TASK BRIEF:
Exactly reproduce the line that contains "Switch to the Archiv tab" and all lines after it in the entries below, through the very last line.

DATA SECTION:
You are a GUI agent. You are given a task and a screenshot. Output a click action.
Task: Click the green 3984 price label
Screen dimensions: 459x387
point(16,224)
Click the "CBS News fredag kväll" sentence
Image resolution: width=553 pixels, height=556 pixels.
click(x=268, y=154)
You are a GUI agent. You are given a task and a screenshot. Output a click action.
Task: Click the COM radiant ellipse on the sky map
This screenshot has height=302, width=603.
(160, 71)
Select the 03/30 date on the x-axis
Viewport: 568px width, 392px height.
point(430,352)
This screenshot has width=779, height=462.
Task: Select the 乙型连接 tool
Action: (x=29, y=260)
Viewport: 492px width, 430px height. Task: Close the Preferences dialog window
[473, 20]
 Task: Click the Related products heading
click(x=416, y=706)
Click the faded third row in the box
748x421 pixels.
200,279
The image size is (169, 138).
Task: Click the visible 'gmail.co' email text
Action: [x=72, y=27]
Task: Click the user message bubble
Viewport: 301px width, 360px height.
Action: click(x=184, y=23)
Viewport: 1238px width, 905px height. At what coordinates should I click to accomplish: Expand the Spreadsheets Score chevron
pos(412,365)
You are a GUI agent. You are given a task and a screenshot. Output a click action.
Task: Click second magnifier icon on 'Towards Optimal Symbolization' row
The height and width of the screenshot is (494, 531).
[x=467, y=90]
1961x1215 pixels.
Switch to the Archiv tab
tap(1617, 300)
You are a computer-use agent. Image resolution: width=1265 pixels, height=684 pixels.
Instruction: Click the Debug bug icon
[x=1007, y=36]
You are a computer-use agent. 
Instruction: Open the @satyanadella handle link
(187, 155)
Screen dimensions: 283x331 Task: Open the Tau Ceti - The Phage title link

RESPONSE TO THIS TASK:
Switch to the Archiv tab
tap(1617, 300)
You are a computer-use agent. Image resolution: width=1265 pixels, height=684 pixels.
Instruction: Click the Debug bug icon
[x=1007, y=36]
You are a computer-use agent. 
Instruction: Open the @satyanadella handle link
(187, 155)
Screen dimensions: 283x331 Task: Open the Tau Ceti - The Phage title link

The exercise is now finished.